··· Records to use ···

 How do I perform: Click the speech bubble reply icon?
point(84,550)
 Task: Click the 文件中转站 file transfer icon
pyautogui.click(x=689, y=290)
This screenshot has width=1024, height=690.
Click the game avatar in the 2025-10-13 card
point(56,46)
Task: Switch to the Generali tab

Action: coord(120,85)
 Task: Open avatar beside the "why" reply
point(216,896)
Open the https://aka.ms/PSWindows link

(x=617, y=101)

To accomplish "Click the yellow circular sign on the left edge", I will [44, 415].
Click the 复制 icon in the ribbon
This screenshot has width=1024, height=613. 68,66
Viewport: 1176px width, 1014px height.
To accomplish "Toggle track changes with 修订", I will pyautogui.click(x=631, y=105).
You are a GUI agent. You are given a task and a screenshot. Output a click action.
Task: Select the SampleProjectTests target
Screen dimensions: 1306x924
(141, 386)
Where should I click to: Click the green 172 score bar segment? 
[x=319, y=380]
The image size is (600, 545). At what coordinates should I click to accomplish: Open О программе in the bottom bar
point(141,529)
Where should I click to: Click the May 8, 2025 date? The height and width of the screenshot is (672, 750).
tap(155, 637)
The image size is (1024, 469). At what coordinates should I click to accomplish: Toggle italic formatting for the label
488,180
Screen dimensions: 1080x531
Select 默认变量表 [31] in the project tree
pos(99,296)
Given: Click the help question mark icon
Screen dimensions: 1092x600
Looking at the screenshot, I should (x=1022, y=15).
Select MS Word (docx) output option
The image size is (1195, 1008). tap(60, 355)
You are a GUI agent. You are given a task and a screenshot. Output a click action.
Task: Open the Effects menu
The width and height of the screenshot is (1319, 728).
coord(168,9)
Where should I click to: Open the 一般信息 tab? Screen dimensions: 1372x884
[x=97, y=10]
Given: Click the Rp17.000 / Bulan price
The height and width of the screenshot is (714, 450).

···

**Task brief:**
Only the lines that hold the word "will" are wanted; each should be pulled from the records.

**Result of the exercise:**
To accomplish "Click the yellow circular sign on the left edge", I will [44, 415].
To accomplish "Toggle track changes with 修订", I will pyautogui.click(x=631, y=105).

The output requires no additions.